The need for making backups should be self-explanatory. There are several strategies you can use. My own strategy for minimizing the odds that I'll lose all my data is quite simple:
Rather than making remote copies, you might choose to dump to tape or writeable CD media. Whatever strategy you use, it is important to routinely check dumps to make sure they can be reloaded. The strategy outlined above means that in the case of catastrophic failure, I'll lose at most one day's data.
By mirroring disks and using a battery backup, preferably one that can trigger an automatic and controlled shutdown of the system when the battery runs low, you greatly lower the odds of ever having to use your nightly backup. Despite this, it is important to take backups seriously if the data stored at your site is valuable to you or your users.
It is also important that you use the Postgres dump utility, pg_dump, rather than simply copy the files in the database directory unless you stop the Postmaster while making your copy. If you copy the files while the Postmaster is running and updates to the database are being made, you'll end up with inconsistent tables and a potentially unusable database. pg_dump makes a consistent dump even when the database is in use.
I find it convenient to use AOLserver's schedule proc routine to run a Tcl script which generates my nightly backups, rather than use cron. The major benefit is that you can very easily make a web page that calls this script, and link to it from an admin page. If there are problems making your backups (connectivity problems seem to crop up a few times a year, in my experience), you can just click on the link to force a backup with no need to remember where you placed the script, what you called it, any arguments that might be needed, etc.
Currently, Postgres doesn't automatically reclaim space in a database table when an existing row is deleted or updated.
The "vacuum" command must be run periodically to reclaim space.
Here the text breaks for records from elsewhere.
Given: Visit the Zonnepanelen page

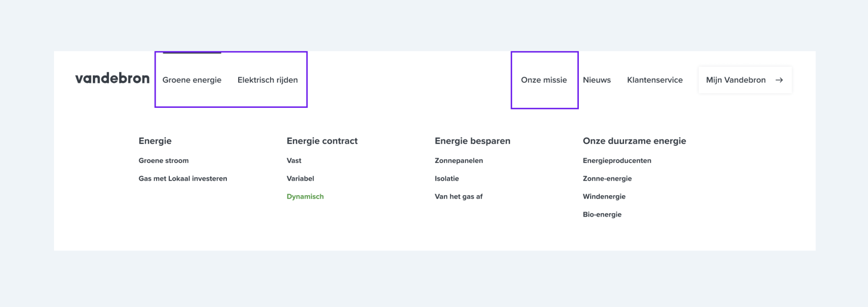Looking at the screenshot, I should tap(459, 160).
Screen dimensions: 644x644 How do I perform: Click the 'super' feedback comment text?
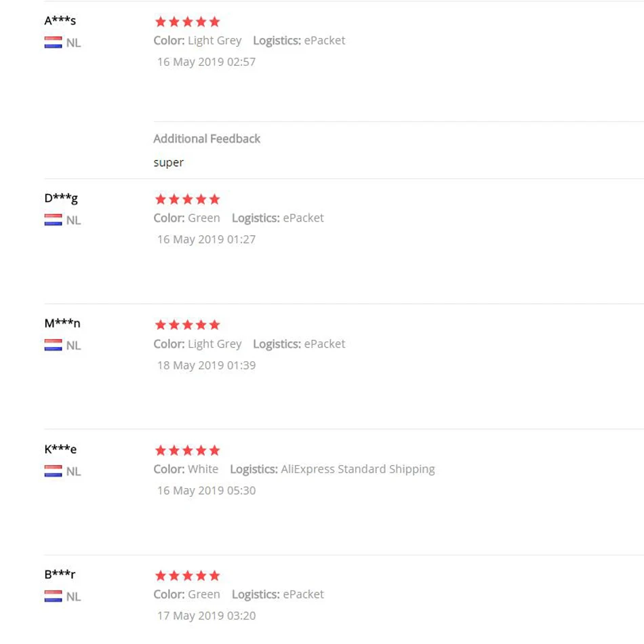pyautogui.click(x=168, y=163)
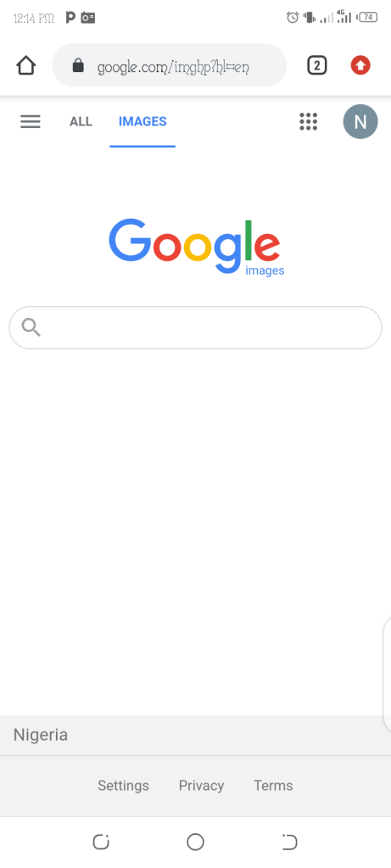Tap the Google Images logo
The width and height of the screenshot is (391, 868).
pyautogui.click(x=195, y=247)
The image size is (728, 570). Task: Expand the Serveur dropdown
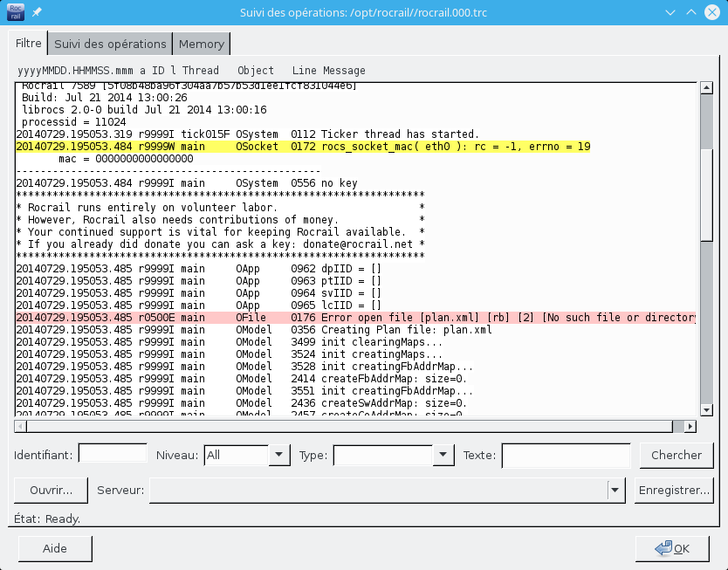coord(617,491)
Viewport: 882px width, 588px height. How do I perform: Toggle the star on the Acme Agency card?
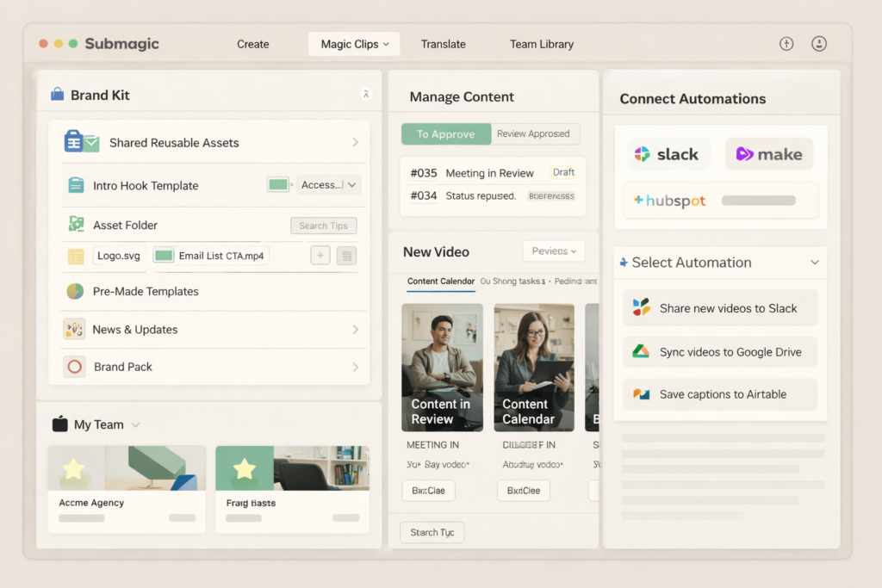74,467
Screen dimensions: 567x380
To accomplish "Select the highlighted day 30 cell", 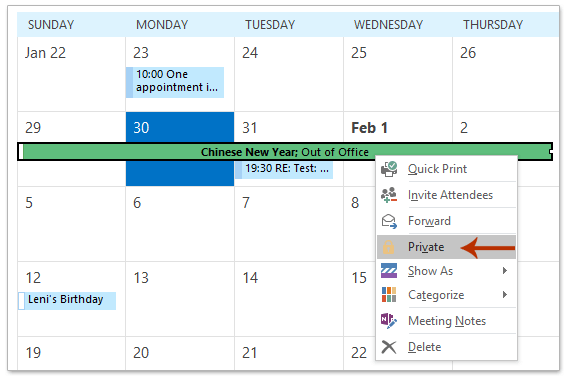I will pos(180,149).
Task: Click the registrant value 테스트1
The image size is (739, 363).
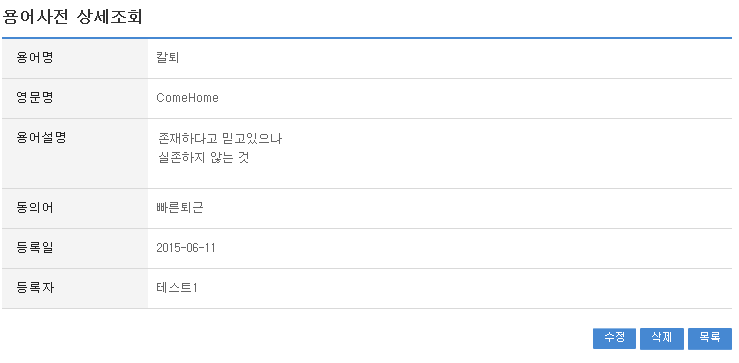Action: (x=177, y=288)
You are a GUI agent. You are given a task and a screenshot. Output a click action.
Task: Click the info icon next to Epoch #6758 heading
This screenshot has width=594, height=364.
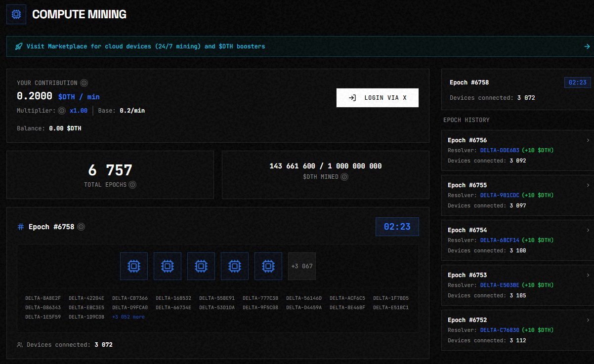[x=81, y=227]
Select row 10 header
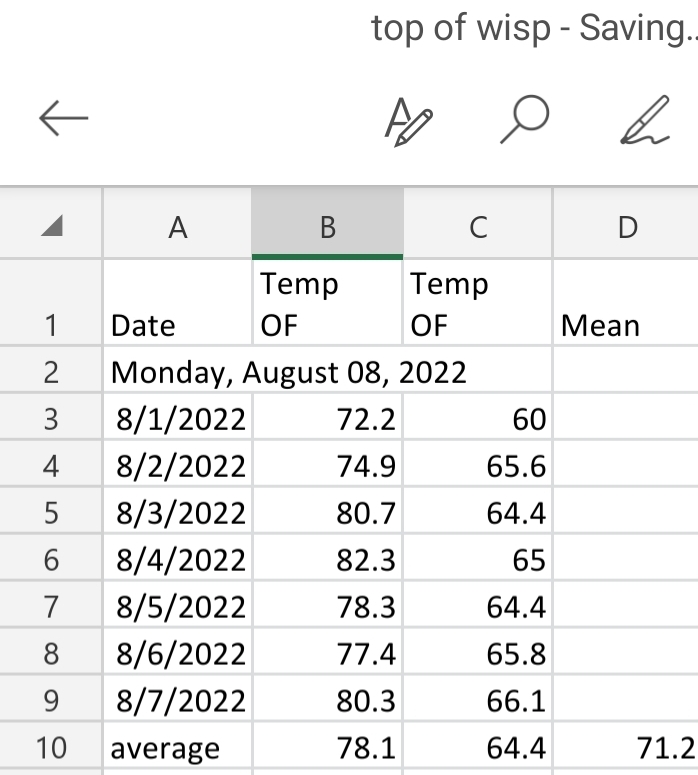Image resolution: width=698 pixels, height=775 pixels. tap(51, 747)
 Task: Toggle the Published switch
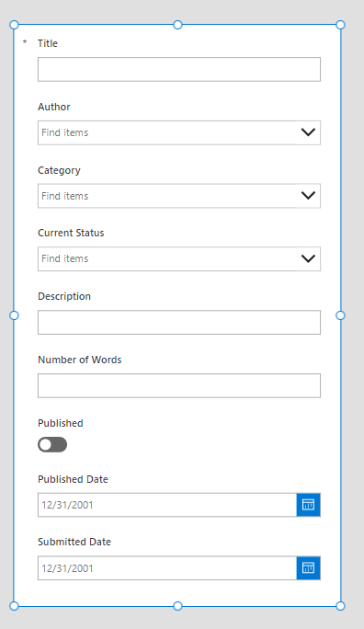52,444
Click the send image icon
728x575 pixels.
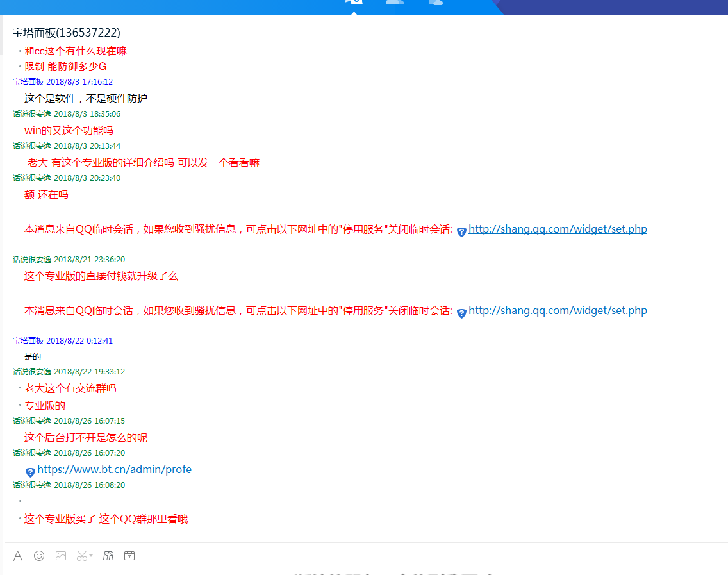click(x=61, y=556)
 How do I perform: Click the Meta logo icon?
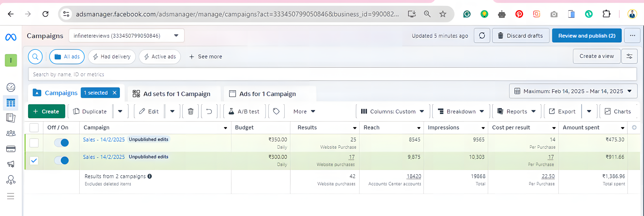coord(11,37)
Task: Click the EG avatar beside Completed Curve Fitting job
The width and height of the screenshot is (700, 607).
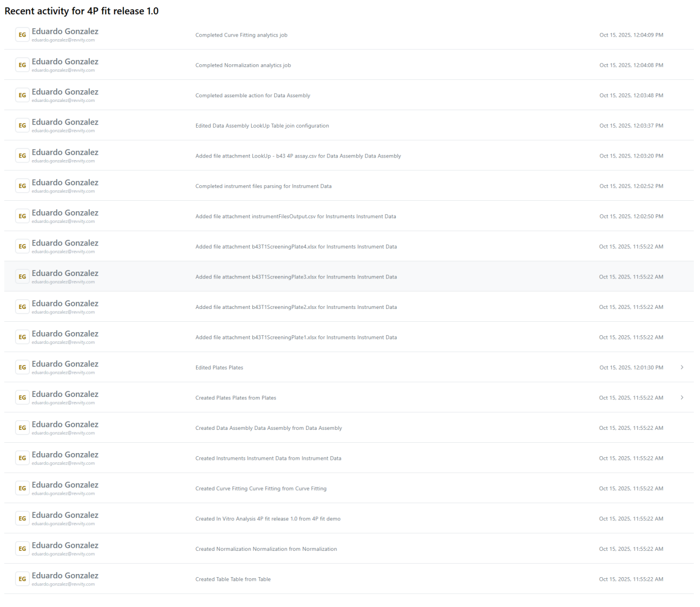Action: point(22,35)
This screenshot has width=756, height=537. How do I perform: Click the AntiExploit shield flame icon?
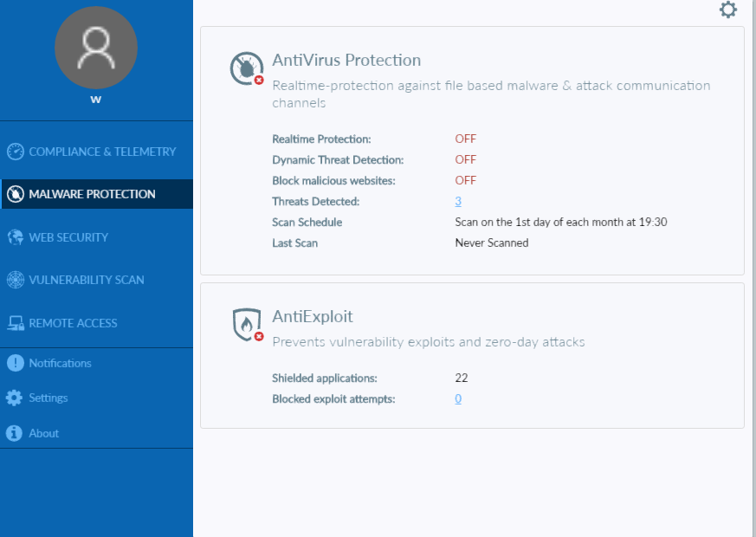pyautogui.click(x=246, y=324)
The "vacuum analyze" form additionally collects statistics on the disbursion of columns in the database, which the optimizer uses when it calculates just how to execute queries. The availability of this data can make a tremendous difference in the execution speed of queries. I run this command as part of my nightly backup procedure - if "vacuum" is going to screw up my database, I'd prefer it to happen immediately after (not before!) I've made a backup! The "vacuum" command is very reliable, and has never caused me a problem, but conservatism is the key to good system management.
Here's a sample script based on the one used to back up the database backing my most important personal site, "birdnotes.net". If you're wondering why this procedure doesn't backup the scripts for the site as well, it is because they're developed on a local machine, which is backed up separately.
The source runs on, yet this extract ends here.